Thüryn von Pranke : La croisière s'amuse
Musique

Thüryn von Pranke : La croisière s’amuse

Il y a moins de 10 ans, il ne savait même pas comment faire chanter l’instrument aux dents cariées. Aujourd’hui, il est à la tête de son trio de jazz acoustique, l’une des belles surprises musicales de l’an dernier. Vif, souple et nuancé, le jeu du pianiste THÜRYN VON PRANKE, tout comme la cohésion et la connivence de son trio, ne se lasse pas d’impressionner. Parcours d’un artiste qui prouve que la relève en jazz au Québec est en bonne santé.

Octobre 1998. Quelque part entre le Mexique et la Colombie, un énorme bateau de croisière, le Dawn Princess, se berce dans la houle de l’océan Atlantique. Petite ville à lui seul, l’engin compte mille et un recoins où l’on retrouve piscine, sauna, gymnase, salle de massage, salle de théâtre et même centre commercial. Au 15e étage, chaque soir, un petit lounge accueille les amateurs de jazz. Ils viennent soit y danser, soit écouter la musique qui s’y joue.
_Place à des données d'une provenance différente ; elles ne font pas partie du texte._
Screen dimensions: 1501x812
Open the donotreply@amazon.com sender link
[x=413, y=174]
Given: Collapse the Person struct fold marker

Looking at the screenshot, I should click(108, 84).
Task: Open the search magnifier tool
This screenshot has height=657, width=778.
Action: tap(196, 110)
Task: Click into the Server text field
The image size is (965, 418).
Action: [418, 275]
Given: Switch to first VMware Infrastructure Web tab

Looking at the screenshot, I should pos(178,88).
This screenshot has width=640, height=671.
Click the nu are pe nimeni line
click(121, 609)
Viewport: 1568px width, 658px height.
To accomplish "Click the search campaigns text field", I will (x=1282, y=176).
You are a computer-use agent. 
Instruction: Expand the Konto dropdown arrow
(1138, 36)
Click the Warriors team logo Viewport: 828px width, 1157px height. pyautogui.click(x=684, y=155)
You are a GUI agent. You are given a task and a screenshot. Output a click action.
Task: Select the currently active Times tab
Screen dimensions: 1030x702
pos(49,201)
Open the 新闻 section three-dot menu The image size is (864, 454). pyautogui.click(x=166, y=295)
C’est là que, campé derrière un piano à queue, Thüryn von Pranke entame ce qui s’avérera une fructueuse collaboration avec le contrebassiste Marc Lalonde et le batteur Alain Bastien. Durant 90 jours consécutifs, les trois compères jouent des standards, répondent aux demandes spéciales des vacanciers et, peu à peu, se mettent à jouer les compositions de Thüryn. Cette expérience intense force les trois musiciens à se connaître, tant personnellement que musicalement, et la chimie opère si bien que le pianiste décide d’envoyer un courriel à Alain Bédard, directeur et fondateur du jeune label Effendi, afin de savoir s’il serait intéressé à héberger la formation sur son étiquette. La réponse est positive et, peu de temps après son séjour en bateau, le Thüryn von Pranke trio se retrouve dans les studios de Radio-Canada pour enregistrer le fruit de son expérience en mer.

«L’album, c’est exactement ce que l’on a vécu durant ces trois mois, on a répété sur le bateau, on a fait à peu près 50 pièces en trois jours, et on a pigé dans le lot. Et tout en jouant, les arrangements se faisaient d’eux-mêmes», explique von Pranke. Sur les 12 pièces gravées, juste dosage de compositions originales et de standards, une pièce vocale, Red Top, chantée par le pianiste, s’est immiscée, autre clin d’oeil à ce séjour, où il se faisait parfois le crooner de service. Quant à la pièce-titre de l’album, What’s up?, «c’est pour un bonhomme génial, un pianiste qui venait de la Barbade, et qui, chaque fois qu’il nous voyait, disait "Hey man, what’s up?"», confie le pianiste.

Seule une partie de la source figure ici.